In a volatile market, shippers are looking to pool to maximize budgets

Shoppers have been stripping grocery store shelves of food, paper products and over-the-counter medical items for weeks amid the escalating coronavirus pandemic. This widespread panic-buying behavior has left essential-good providers scrambling to move their freight as fast as possible in order to replenish supplies. 

For some shippers, the rush has meant booking full truckload (FTL) without enough freight to fill the truck. These companies often have too much freight to use less-than-truckload (LTL) services without paying a premium, but they do not have enough to fill an entire trailer. Due to surging demand, holding freight until there is enough to fill an entire truck is not an option, and these shippers end up paying for empty space just as much as they do for freight. 

Flock Freight has designed a pooling service that merges traditional freight models and allows shippers to utilize part of a full-sized trailer at a reduced rate. The rest of the trailer is filled by pallets from other shippers who are moving freight between similar origin and destination cities. 

The concept isn’t new, as partialing freight has been prevalent for years, however, Flock Freight is the first to develop an algorithm that optimizes the outcomes. Consolidators who handle products through regional warehouses or brokerages that manually pair freight on load boards typically manage freight in this medium — all of which operate under no guarantees.
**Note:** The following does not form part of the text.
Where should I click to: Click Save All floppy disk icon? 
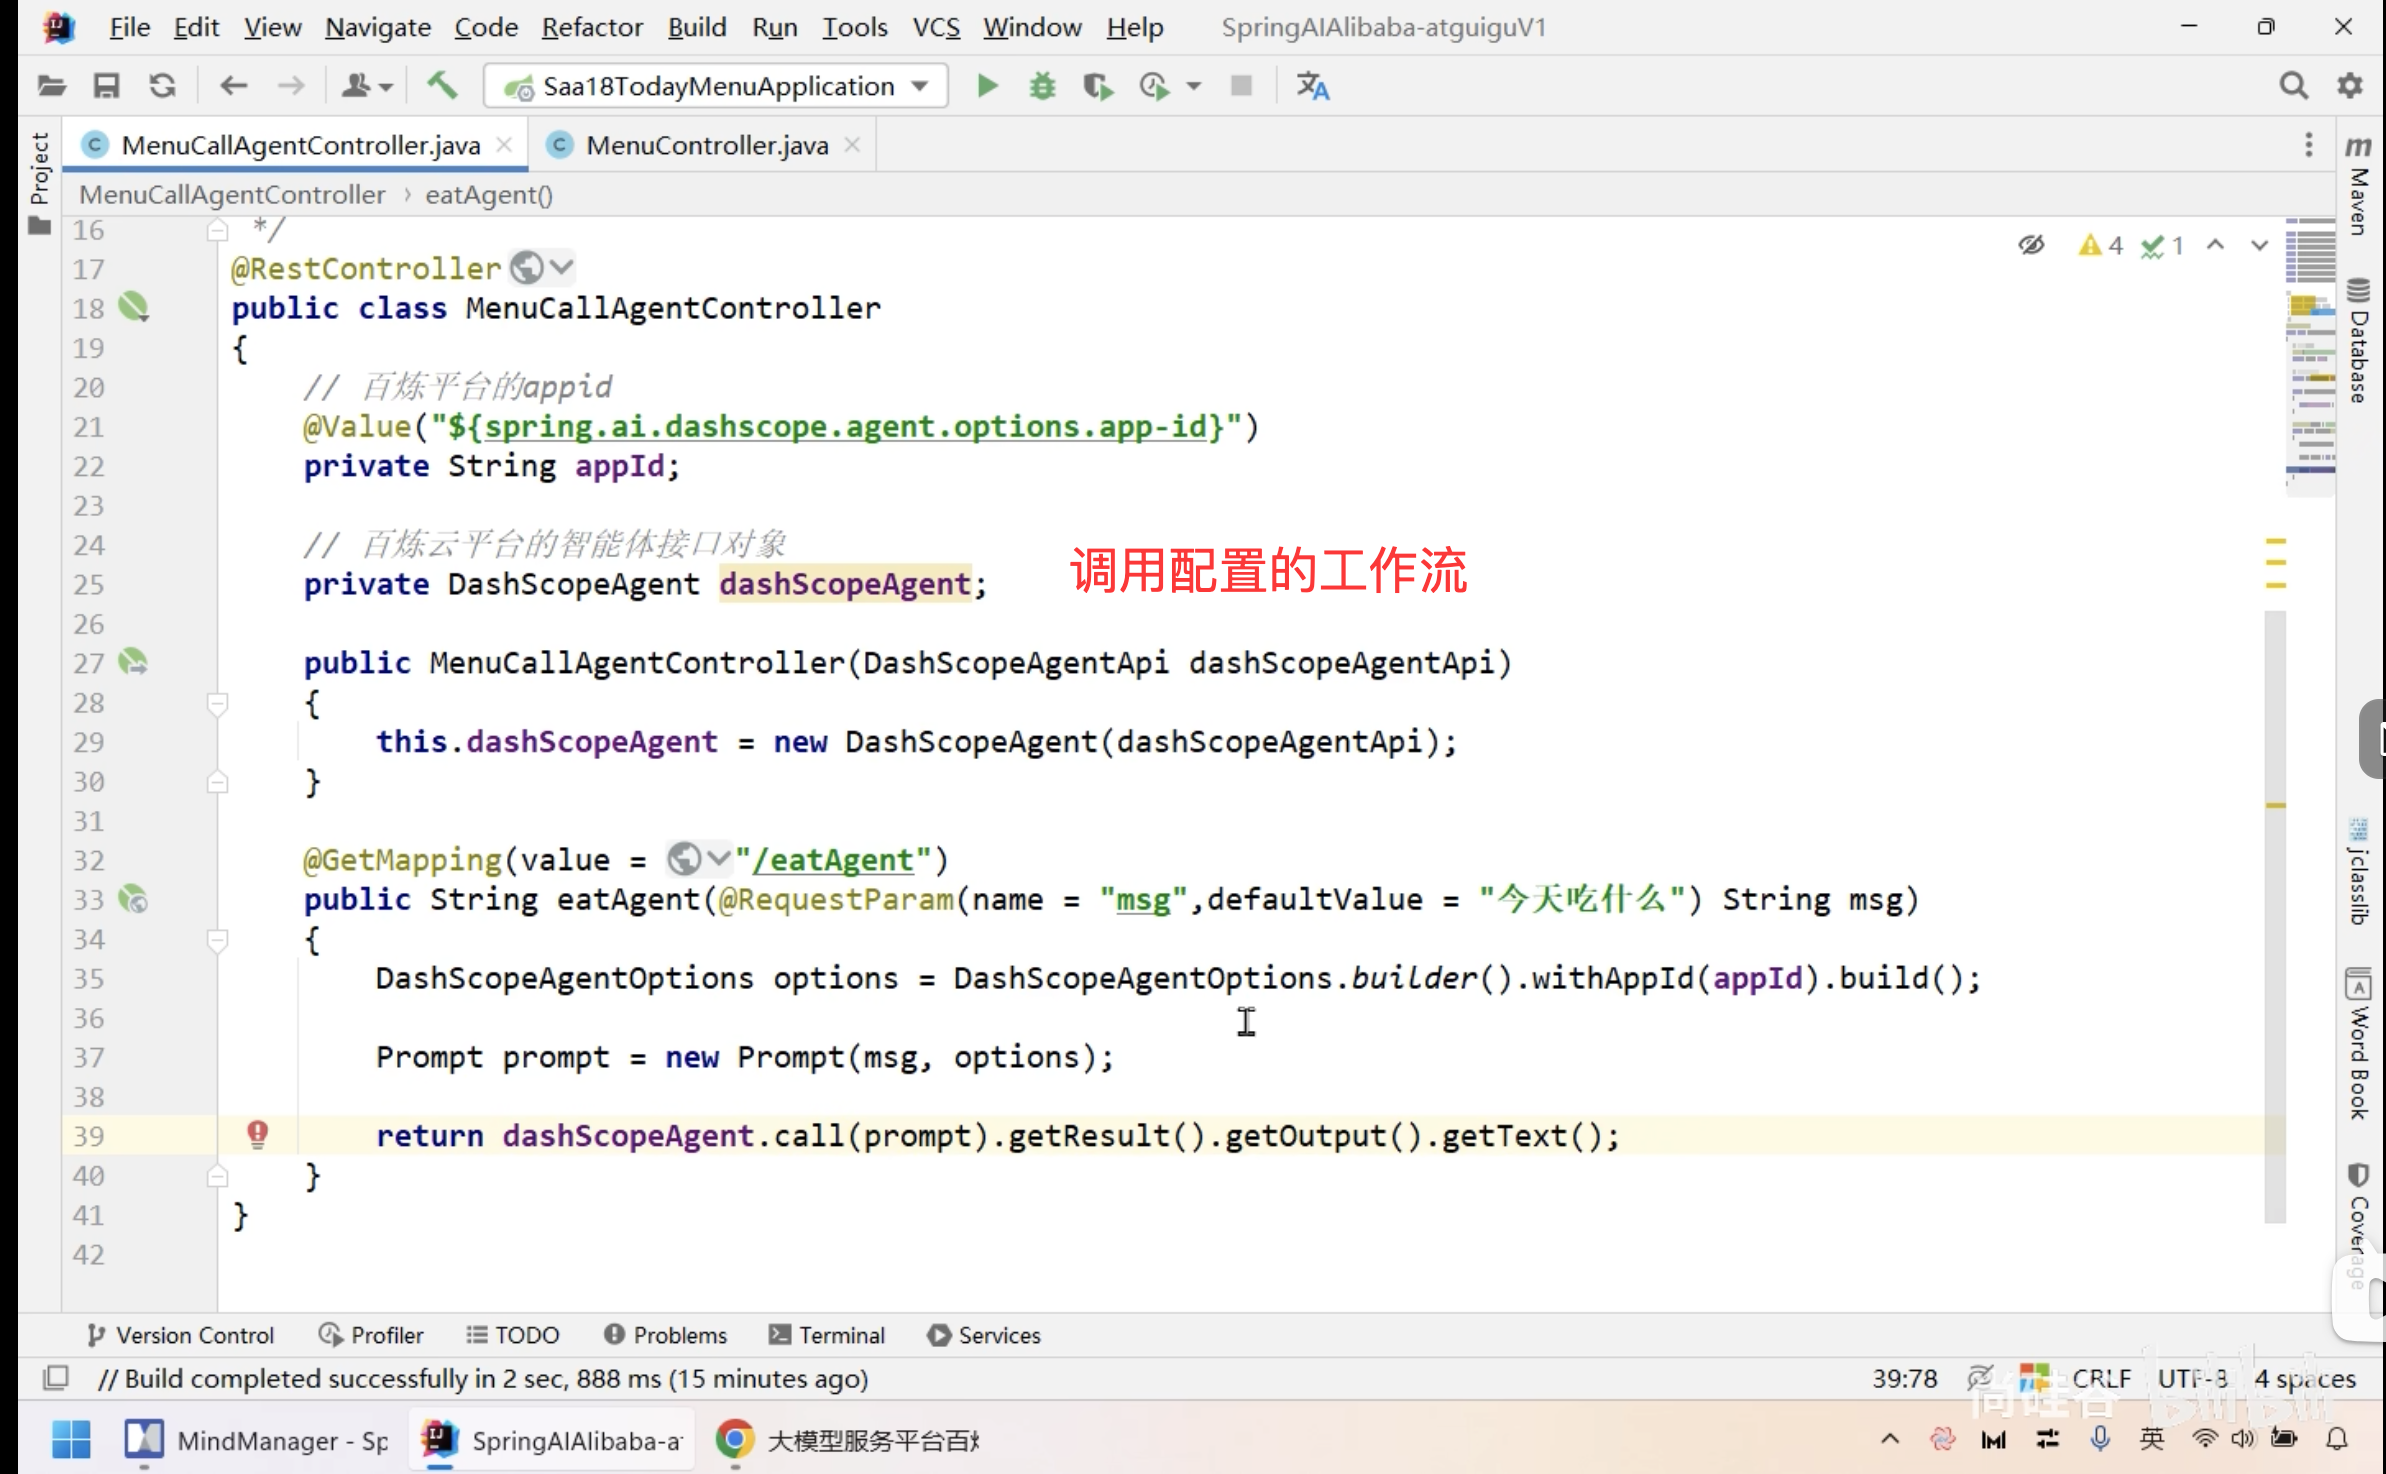[x=106, y=86]
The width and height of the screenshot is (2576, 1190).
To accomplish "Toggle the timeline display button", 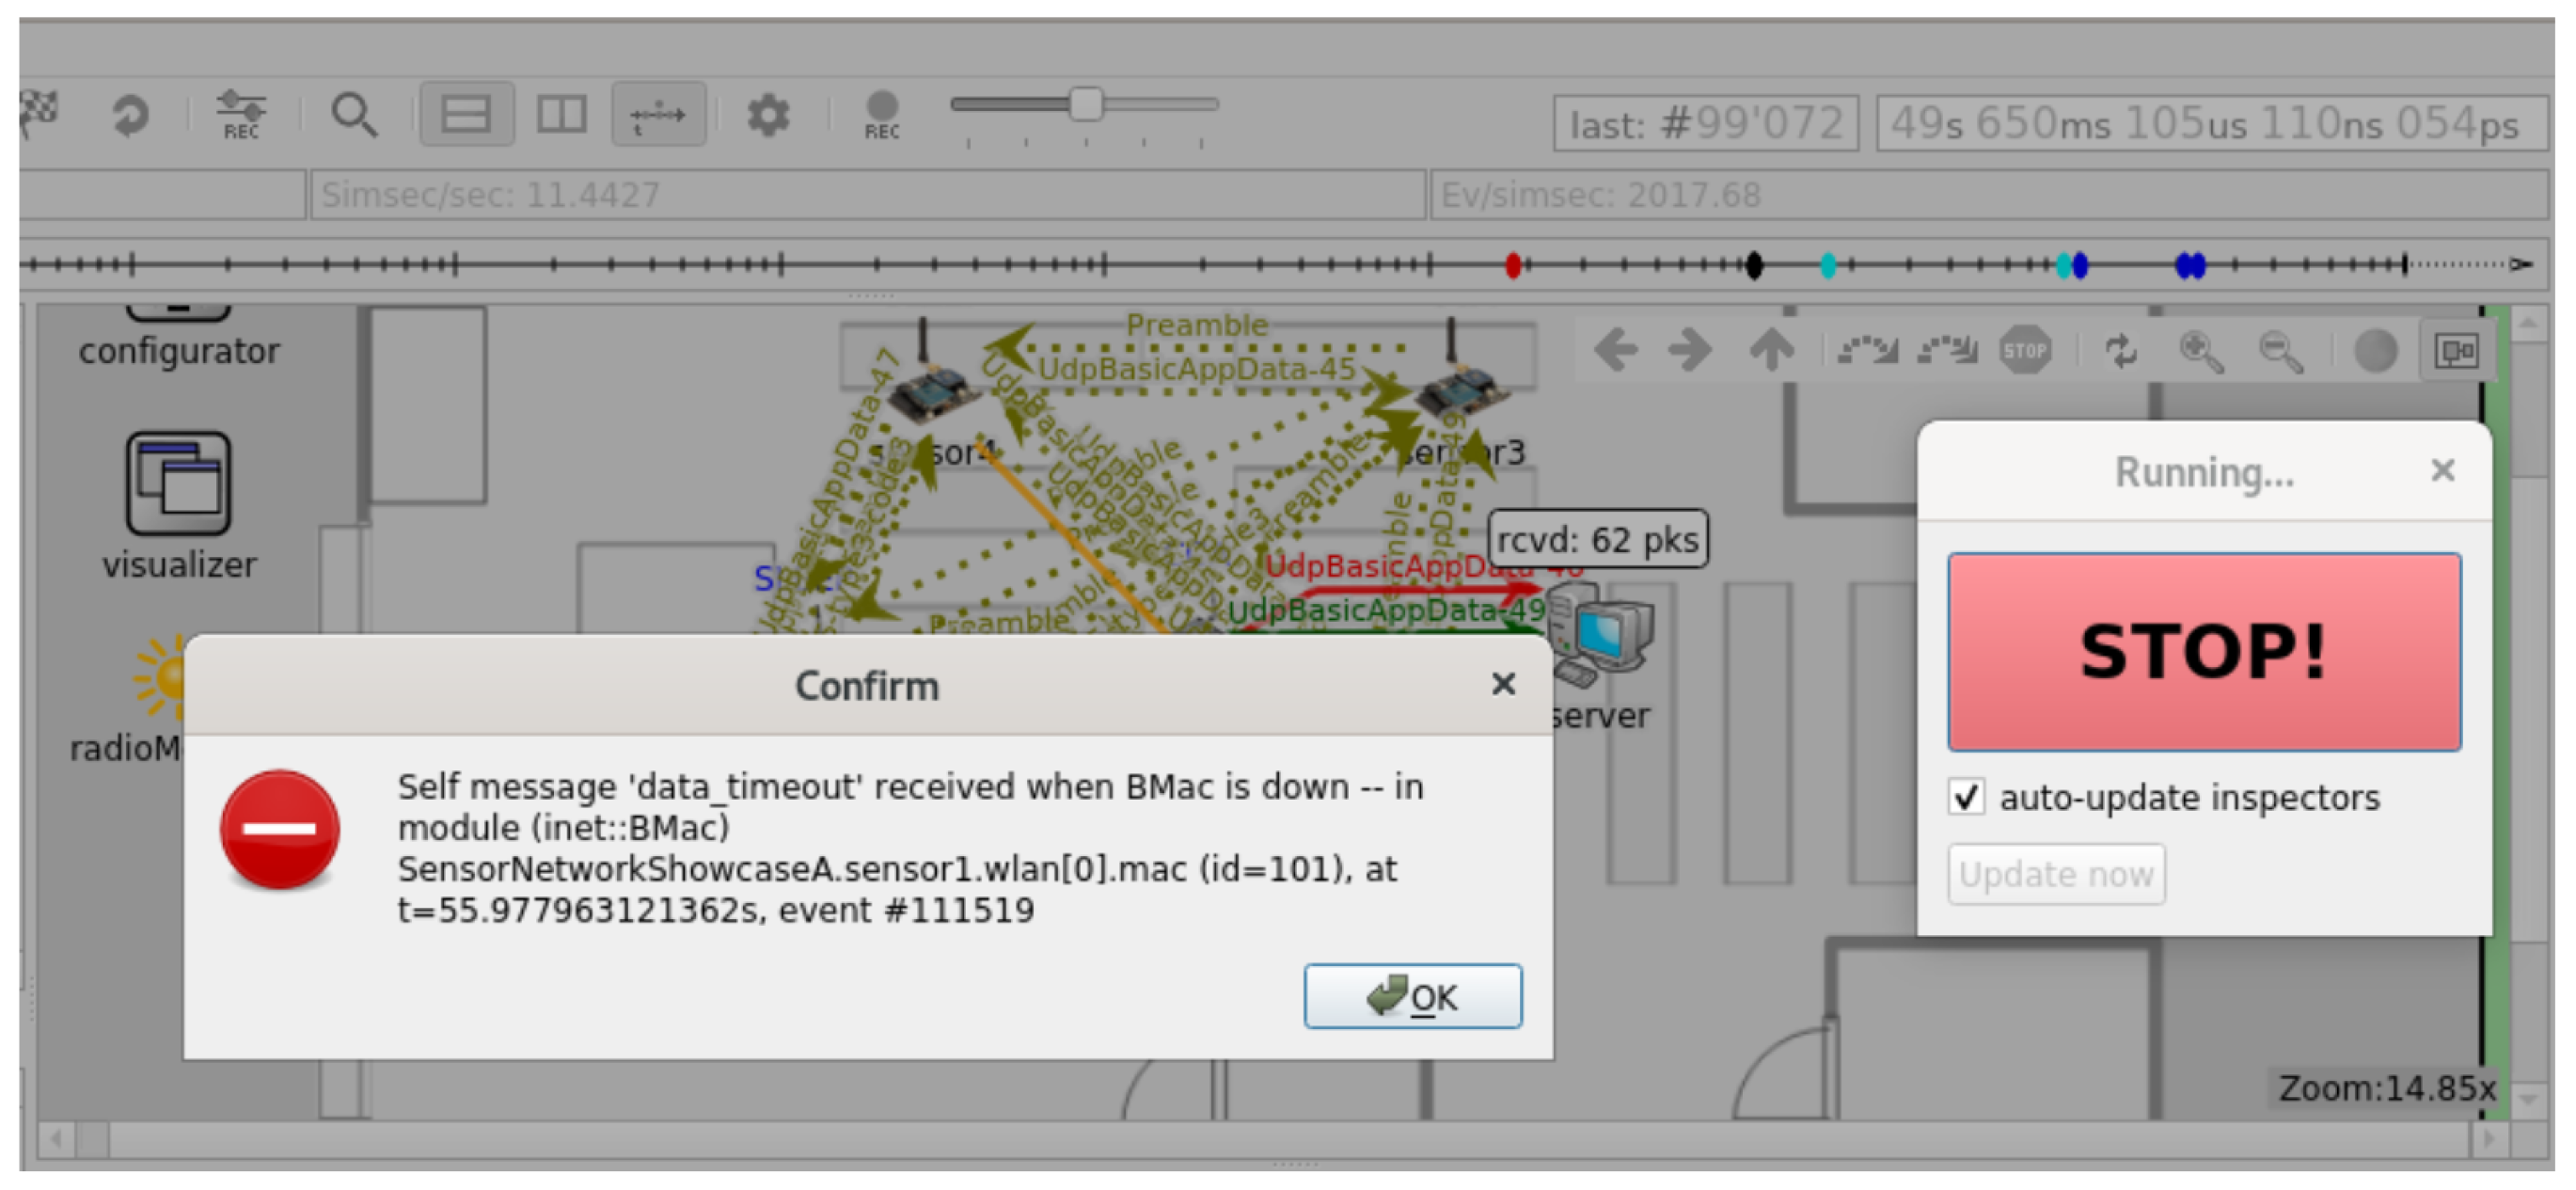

Pooling solves the wasted space problem for shippers who need to move shipments and live in the arbitrage between LTL and FTL. It also eliminates the risks and inefficiencies associated with traditional LTL because freight is loaded and unloaded just one time. 

In short, pooling allows shippers to take advantage of the speed and safety of FTL without throwing away money in the process. 

“We are seeing panic-buying around the pandemic spark significant market volatility,” Flock Freight Senior Vice President of Sales Justin Turner said. “As buying patterns and uncertainty continue to loom, companies are becoming more price sensitive. We provide the marketplace a lower-cost truckload option. Shippers continue to receive access to the transits they enjoy and expect, while typically mitigating the spend.”

While speed is paramount in a crisis, an economic downturn can force shippers to find new ways to capture savings without sacrificing efficiency. The trucking markets are expected to experience cycles of volatility as the world continues to respond to the ongoing public health and financial crises. Companies should position themselves in the most self-preserving manner possible at this time. 

“As non-essential businesses close, we will inherently see truckload spend diminish. It’s safe to assume purchase orders that formerly filled full truckload orders could reduce to lower quantities that fall into the volume LTL range,” Turner said. “If, and when, that occurs, shippers could face cubic capacity and linear feet rules commonly experienced within the traditional hub-and-spoke model. LTL carriers will certainly handle this freight but at a premium, as large volume orders are generally suboptimal for LTL networks.”

Turner challenges companies to consider how much space they are paying for versus how much space they are actually using. If there is a sizable gap between the two, pooling can help close it. 

Turner described Flock Freight as a player in the “gray area” between LTL and FTL that no one truly owns today, helping replenish supplies safely and efficiently by positioning themselves to service grocery, medical supplies and other consumer goods during the pandemic. 

Flock Freight’s pricing model is based on linear feet and pallet count, and Turner said most customers save upwards of 20% compared to traditional FTL prices by pooling. Conversely, when compared to standard LTL services, Flock Freight’s pooling product, FlockDirect, offers 1-3 day faster transits than traditional LTL service with nearly zero damages.